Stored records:
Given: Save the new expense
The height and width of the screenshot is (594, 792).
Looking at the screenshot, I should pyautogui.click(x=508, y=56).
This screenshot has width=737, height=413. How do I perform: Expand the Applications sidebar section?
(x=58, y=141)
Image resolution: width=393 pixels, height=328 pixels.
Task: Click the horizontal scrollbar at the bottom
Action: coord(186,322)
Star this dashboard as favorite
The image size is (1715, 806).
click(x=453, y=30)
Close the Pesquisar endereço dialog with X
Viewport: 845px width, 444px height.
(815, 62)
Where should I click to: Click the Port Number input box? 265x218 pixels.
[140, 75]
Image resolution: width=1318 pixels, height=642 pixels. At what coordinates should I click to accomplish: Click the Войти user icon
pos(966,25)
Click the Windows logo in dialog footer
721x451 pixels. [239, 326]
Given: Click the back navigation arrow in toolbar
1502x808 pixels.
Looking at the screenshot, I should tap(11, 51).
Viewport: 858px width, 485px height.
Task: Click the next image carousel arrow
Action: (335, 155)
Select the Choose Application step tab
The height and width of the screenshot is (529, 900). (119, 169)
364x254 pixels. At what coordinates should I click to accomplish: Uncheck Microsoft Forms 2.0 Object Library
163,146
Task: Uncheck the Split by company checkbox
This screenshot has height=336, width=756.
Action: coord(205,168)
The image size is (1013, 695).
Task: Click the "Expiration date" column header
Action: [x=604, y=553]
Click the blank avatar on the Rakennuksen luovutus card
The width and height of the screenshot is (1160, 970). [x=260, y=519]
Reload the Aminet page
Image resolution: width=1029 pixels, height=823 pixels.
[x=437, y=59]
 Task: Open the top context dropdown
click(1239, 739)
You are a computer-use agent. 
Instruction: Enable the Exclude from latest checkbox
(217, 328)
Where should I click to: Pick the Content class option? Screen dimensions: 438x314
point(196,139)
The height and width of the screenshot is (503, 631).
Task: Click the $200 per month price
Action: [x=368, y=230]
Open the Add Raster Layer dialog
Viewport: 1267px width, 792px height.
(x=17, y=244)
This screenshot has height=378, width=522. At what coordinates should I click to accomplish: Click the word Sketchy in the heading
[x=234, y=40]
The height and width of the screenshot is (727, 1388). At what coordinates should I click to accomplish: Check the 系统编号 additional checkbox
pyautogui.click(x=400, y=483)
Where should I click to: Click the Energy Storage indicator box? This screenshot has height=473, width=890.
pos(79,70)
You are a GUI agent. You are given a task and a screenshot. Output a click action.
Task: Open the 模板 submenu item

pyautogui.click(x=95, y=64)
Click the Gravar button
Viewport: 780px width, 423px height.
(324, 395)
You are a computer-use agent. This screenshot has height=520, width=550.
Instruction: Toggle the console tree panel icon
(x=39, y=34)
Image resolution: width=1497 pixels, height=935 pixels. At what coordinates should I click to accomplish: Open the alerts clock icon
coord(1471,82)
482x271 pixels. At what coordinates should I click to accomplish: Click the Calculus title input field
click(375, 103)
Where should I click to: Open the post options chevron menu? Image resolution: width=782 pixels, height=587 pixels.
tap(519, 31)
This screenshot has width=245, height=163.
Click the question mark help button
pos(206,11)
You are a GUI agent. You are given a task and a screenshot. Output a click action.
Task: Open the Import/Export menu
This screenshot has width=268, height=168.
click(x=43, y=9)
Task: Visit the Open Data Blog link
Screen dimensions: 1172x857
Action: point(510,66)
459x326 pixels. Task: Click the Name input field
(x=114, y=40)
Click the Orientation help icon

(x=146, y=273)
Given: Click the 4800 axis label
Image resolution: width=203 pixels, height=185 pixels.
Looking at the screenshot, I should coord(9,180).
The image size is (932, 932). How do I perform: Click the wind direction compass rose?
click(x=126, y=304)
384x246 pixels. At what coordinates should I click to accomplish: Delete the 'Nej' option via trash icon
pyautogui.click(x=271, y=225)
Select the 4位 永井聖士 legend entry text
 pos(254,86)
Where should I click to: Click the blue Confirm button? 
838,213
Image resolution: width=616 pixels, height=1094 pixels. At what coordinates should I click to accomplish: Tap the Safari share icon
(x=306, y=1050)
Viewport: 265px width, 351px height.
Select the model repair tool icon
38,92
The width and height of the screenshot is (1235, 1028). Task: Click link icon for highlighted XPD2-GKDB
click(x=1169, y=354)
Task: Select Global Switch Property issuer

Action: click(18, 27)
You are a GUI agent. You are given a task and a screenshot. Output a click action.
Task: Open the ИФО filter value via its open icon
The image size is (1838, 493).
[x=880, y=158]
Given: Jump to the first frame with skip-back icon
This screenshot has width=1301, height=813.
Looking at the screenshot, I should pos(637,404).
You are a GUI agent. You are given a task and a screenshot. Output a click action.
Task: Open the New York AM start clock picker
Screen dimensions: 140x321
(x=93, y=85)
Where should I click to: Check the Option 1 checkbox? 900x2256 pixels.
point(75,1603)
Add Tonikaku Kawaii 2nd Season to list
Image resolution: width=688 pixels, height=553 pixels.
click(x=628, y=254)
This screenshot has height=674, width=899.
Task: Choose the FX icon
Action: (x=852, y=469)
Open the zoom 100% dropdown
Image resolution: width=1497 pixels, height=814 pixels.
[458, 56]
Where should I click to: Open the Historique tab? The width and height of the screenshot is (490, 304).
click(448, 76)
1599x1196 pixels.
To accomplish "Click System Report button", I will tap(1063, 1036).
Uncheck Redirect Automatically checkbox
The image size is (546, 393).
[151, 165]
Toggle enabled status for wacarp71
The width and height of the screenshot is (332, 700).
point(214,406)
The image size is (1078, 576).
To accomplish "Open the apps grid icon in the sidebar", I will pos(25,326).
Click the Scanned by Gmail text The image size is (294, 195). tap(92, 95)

**Your instructions**
Copy out each line of the entries that holds "computer".

**Task result**
You are a computer-use agent. 
You are a computer-use agent. This screenshot has height=520, width=550.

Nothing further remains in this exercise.